▶ _EXERCISE_
Copy out the lines from the one containing "Task: Click the Find a photo search field" to the one containing "Action: tap(855, 23)", including both of those lines.

************

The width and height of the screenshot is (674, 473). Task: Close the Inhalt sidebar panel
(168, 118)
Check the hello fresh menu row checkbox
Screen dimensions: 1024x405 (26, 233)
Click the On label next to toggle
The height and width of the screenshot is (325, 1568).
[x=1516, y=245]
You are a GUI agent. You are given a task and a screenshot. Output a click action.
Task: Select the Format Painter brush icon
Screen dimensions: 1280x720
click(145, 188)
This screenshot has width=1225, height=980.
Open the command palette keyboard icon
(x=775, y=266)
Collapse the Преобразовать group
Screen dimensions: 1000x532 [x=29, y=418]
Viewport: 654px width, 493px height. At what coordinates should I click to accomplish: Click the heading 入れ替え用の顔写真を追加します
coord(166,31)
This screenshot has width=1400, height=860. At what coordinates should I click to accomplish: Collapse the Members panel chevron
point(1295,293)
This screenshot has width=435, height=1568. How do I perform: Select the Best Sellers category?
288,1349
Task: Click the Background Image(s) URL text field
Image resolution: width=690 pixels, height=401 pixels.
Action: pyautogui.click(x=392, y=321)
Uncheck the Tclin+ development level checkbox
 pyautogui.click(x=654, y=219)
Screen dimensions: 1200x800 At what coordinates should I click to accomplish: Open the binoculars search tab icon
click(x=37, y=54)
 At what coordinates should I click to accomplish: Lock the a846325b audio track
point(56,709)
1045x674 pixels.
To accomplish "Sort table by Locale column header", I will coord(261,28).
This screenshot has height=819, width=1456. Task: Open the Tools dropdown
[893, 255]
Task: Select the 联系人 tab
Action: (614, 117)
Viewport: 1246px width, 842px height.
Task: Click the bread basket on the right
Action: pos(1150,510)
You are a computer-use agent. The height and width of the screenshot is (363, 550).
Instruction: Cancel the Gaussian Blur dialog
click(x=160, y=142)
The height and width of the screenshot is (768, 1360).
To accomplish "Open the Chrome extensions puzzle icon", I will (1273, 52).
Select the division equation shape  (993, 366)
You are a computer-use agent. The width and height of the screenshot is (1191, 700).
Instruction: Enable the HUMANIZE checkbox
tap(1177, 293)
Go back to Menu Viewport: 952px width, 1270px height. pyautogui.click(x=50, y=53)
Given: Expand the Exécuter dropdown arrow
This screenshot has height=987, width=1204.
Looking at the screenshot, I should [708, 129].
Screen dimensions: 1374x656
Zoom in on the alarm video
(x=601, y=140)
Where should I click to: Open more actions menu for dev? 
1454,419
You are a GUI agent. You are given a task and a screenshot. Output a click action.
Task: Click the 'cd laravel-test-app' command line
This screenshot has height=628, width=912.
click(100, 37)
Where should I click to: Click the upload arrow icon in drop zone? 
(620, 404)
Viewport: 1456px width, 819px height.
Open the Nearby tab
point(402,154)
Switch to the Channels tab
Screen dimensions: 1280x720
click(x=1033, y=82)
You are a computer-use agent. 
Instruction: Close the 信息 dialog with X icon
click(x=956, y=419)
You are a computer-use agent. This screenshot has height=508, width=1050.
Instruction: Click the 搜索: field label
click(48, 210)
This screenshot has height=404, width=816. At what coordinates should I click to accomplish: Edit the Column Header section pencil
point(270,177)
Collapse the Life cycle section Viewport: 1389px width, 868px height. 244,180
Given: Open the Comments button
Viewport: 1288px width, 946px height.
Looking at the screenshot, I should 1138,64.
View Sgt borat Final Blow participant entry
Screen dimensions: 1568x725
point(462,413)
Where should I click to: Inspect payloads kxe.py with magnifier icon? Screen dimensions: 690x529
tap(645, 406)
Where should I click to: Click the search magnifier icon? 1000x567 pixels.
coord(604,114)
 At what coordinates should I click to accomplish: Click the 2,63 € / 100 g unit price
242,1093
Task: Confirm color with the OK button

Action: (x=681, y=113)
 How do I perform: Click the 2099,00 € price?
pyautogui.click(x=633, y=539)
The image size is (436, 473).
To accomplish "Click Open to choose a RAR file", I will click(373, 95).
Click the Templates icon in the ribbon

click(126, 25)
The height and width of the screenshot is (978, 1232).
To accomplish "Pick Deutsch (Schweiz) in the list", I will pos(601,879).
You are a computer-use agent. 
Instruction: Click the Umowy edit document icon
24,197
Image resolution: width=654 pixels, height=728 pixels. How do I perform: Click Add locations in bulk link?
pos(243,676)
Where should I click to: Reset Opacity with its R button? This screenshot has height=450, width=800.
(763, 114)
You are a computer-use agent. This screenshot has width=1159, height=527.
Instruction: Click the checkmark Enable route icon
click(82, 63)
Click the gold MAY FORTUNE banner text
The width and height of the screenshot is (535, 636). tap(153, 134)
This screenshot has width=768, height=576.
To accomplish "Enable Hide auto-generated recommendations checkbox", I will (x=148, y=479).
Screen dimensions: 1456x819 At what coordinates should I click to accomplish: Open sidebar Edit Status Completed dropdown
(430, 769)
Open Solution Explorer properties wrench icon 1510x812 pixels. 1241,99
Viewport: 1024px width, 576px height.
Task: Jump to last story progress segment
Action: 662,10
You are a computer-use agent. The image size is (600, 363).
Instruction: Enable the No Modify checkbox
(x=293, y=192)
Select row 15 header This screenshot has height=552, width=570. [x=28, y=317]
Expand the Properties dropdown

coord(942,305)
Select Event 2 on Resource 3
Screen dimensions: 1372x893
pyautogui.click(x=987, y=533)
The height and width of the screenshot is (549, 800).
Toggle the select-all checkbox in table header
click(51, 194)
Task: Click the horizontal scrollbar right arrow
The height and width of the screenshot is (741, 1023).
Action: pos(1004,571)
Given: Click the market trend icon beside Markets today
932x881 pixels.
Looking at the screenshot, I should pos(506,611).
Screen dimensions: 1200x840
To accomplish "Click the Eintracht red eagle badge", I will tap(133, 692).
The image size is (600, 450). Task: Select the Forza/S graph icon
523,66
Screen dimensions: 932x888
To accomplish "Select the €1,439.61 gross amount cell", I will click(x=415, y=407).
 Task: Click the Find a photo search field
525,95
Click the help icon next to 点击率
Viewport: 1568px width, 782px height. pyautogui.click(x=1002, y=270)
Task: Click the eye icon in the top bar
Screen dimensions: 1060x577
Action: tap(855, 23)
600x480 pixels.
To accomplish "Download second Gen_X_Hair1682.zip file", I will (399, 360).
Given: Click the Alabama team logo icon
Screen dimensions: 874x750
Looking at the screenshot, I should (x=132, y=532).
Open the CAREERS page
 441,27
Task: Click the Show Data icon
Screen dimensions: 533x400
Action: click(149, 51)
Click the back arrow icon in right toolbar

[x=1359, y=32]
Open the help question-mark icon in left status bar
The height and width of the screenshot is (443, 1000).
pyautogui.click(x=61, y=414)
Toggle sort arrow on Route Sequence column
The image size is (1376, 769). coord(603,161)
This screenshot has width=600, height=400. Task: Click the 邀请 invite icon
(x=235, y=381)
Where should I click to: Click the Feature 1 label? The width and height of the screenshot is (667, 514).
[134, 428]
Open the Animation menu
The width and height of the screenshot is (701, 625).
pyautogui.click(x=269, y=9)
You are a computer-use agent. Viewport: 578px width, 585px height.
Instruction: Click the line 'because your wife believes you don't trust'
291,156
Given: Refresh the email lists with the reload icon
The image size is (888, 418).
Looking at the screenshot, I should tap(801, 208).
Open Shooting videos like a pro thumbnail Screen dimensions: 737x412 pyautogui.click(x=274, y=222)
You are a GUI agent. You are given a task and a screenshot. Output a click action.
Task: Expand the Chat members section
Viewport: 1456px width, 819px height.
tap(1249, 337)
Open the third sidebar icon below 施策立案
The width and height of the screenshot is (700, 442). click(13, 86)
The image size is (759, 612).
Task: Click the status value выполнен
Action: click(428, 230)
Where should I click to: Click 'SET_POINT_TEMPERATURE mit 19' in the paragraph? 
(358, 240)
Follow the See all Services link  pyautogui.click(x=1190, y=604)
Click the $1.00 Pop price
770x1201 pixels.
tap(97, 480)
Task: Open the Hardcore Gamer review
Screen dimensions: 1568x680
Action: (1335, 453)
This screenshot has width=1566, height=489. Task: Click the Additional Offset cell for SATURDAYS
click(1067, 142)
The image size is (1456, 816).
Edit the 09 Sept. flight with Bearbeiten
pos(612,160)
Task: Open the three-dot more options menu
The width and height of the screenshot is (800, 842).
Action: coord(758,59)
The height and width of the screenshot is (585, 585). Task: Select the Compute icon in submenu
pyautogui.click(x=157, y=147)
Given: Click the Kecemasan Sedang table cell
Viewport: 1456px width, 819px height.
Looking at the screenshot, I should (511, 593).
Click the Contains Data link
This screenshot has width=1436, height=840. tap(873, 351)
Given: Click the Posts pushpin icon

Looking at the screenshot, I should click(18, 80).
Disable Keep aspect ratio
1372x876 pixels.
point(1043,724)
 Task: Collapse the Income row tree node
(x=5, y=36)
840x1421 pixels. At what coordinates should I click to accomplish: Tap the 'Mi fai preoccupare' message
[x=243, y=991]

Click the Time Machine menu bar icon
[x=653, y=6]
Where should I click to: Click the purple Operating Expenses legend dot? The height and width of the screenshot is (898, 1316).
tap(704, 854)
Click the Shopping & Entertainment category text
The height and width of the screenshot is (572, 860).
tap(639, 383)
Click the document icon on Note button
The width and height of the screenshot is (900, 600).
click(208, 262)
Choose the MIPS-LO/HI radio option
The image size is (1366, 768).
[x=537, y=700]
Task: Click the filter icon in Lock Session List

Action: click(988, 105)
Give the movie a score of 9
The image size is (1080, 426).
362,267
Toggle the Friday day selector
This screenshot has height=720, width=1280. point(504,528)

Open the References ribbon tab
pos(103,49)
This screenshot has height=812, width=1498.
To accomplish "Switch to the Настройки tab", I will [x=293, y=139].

************

▶ _THE COMPLETED TASK_
 Task: Click the Find a photo search field
525,95
Click the help icon next to 点击率
Viewport: 1568px width, 782px height. pyautogui.click(x=1002, y=270)
Task: Click the eye icon in the top bar
Screen dimensions: 1060x577
Action: tap(855, 23)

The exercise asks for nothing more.